In 2008, Paidos Learning Center (now Paidos Learning And Nurturing Academe+, Incorporated) was established for early childhood ages. As a private institution, PLAN A+ has been an active partner in community development for Education and Care (EDUCARE). Paidos complements the EDUCARE services of children in DSWD Daycare centers and the Kindergartners in DepEd schools.

==Healthcare==
The record of live birth indicates that 20 children are born for every 1,000 population, while death records showed that 4 died for every 1,000. The data shows, that with the total population of 32,000 the municipality's population will increase to 37,120 by the year 2012. This indicates the need to strengthen the campaign for birth control or family planning. According to the report of the MHO with the total death, 99% or 156 had medical attendance. These proves that medical services is efficient and effective.
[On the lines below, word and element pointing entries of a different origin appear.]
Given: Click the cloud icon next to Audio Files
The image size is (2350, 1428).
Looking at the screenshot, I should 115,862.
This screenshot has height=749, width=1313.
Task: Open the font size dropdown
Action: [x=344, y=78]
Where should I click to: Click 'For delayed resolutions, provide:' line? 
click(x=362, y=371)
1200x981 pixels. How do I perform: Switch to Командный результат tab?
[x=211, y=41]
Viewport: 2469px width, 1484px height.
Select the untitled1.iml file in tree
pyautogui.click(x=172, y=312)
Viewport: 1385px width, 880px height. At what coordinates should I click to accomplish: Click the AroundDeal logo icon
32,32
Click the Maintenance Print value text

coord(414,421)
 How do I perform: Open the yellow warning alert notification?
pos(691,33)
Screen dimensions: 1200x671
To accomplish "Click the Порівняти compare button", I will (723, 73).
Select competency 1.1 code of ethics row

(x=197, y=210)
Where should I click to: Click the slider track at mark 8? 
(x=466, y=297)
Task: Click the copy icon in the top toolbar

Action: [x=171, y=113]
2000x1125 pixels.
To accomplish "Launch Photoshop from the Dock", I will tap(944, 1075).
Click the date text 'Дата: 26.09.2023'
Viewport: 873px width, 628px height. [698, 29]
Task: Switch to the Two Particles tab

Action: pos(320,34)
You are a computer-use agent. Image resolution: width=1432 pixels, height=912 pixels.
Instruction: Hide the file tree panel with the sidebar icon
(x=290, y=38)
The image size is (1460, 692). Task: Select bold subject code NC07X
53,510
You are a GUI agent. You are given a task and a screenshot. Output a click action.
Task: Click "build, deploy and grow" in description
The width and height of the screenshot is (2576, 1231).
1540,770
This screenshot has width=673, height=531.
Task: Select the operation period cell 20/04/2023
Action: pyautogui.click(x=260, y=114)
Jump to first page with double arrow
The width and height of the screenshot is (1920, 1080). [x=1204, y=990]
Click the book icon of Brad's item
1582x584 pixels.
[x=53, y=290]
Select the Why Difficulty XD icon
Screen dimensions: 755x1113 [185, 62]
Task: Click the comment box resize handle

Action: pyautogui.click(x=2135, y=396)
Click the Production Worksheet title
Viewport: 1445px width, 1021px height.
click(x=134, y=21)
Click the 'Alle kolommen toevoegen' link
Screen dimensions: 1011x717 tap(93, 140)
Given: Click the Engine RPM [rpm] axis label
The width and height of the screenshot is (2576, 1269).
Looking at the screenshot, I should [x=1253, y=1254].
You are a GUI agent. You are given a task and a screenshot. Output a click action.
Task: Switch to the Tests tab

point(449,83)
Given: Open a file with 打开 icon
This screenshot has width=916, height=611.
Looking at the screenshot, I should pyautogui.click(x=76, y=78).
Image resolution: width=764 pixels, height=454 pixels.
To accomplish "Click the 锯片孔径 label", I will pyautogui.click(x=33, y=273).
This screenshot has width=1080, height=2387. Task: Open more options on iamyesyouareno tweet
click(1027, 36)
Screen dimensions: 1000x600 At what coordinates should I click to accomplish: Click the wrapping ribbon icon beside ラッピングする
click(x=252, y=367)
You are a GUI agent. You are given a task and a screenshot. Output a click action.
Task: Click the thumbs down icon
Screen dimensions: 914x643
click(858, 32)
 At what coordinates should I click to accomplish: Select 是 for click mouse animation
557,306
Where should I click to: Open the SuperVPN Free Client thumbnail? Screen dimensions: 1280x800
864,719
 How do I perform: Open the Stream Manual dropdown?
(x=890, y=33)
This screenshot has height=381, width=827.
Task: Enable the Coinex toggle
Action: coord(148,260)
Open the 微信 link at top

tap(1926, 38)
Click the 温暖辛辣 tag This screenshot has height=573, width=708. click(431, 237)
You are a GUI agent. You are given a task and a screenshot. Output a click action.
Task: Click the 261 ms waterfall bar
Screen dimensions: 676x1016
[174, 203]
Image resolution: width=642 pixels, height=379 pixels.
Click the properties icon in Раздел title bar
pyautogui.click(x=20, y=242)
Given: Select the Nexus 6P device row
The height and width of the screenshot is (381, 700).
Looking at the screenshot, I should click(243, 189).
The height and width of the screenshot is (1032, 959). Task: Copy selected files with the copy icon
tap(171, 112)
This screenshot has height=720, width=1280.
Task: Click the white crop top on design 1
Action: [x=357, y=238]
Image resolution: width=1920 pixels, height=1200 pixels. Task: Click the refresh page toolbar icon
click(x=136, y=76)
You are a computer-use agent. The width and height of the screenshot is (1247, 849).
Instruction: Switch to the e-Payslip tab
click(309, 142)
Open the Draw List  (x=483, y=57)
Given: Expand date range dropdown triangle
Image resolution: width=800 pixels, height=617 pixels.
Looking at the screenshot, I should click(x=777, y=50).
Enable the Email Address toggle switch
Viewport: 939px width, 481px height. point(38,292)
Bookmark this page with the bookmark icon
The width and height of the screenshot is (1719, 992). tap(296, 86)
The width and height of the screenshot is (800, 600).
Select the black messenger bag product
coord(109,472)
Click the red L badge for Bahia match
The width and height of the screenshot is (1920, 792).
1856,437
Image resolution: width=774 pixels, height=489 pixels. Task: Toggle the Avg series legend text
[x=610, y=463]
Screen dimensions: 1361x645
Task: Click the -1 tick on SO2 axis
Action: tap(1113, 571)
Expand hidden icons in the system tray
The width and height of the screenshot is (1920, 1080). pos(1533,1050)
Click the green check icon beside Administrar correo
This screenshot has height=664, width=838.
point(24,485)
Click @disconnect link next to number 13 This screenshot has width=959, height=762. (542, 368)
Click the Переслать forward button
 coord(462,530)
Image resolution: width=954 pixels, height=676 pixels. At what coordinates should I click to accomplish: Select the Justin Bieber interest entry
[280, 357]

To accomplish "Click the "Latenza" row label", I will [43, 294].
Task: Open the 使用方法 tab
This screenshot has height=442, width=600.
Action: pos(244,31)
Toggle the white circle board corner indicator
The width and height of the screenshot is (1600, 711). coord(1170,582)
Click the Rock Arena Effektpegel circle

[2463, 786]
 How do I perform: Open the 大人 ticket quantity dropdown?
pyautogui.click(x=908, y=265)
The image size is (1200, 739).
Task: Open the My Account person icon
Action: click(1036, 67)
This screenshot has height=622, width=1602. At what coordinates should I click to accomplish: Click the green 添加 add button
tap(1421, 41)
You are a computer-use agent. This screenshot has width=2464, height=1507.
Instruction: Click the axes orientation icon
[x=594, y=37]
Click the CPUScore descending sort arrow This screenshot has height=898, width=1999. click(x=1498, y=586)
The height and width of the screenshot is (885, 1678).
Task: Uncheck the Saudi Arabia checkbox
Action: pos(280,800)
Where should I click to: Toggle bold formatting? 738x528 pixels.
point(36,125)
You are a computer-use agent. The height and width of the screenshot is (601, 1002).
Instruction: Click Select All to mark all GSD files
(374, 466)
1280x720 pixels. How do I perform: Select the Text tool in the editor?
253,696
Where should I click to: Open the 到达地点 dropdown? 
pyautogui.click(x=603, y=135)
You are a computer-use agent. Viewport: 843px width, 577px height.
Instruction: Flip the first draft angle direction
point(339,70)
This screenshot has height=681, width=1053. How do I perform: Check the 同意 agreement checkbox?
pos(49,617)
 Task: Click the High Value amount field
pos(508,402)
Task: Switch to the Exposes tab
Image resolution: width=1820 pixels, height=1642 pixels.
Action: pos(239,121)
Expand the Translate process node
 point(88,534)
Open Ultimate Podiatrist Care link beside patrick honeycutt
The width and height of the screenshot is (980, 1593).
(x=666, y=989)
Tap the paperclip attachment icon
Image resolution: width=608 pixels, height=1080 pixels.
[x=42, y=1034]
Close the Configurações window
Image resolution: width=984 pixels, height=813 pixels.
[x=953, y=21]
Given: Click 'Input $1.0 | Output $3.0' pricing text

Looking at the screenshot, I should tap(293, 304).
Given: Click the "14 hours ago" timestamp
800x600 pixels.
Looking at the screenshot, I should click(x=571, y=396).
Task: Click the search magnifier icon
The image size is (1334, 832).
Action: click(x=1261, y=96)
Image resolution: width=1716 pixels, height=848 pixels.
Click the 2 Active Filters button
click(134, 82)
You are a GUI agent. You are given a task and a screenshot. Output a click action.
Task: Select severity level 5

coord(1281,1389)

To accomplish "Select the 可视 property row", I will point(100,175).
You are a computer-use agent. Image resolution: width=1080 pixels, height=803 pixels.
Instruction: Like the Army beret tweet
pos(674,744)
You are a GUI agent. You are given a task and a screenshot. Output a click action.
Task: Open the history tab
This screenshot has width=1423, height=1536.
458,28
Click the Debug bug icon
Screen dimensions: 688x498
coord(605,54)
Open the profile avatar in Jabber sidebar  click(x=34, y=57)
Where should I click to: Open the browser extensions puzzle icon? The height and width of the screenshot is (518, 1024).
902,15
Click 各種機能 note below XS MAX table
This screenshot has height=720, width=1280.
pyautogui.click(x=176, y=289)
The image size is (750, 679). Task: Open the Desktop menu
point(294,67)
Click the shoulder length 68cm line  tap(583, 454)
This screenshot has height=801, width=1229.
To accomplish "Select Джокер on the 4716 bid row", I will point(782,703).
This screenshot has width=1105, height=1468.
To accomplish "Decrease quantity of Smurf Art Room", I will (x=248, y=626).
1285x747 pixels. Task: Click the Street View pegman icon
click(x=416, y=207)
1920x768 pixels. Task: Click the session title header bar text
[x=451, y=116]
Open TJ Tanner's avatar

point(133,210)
Of the seven infant deaths three died of Pneumonia, two died of unknown cause and two on stillbirths. Cause of one maternal death was due to Postpartum hemorrhage. The decrease of infant and maternal death rate for the year signified the efficient and effective delivery of health services in the barangays. Despite the insufficient facilities in the barangays, midwives and health workers efficiently did their jobs. The top three leading causes of mortality showed that 60 died of Pneumonia, 18 died of Cerebrovascular Accident while 17 died of Congestive Hearth Failure, while the top three leading causes of morbidity showed Influenza, Pneumonia and Diarrhea. Basing on the report, Pneumonia is the top leading cause of mortality among infants and adults. The top three leading causes of morbidity are environmentally borne. All three can be accounted to poor environmental sanitation. This situation will guide both health workers and stakeholders where to direct its programs. Malnutrition is still prevalent in the municipality, although incidence of severe malnutrition is 0.7% which is very low, incidence of mild malnutrition is 44% which is still high. The incidence of severe has to be eradicated and the incidence of mild has to be reduced. Improving health condition of the people and total eradication of both infant and maternal death incidence are the endeavors of heath workers. With this, there is a need for substantial support of both the barangay and municipal government units in the form of facilities, supplies and medicines.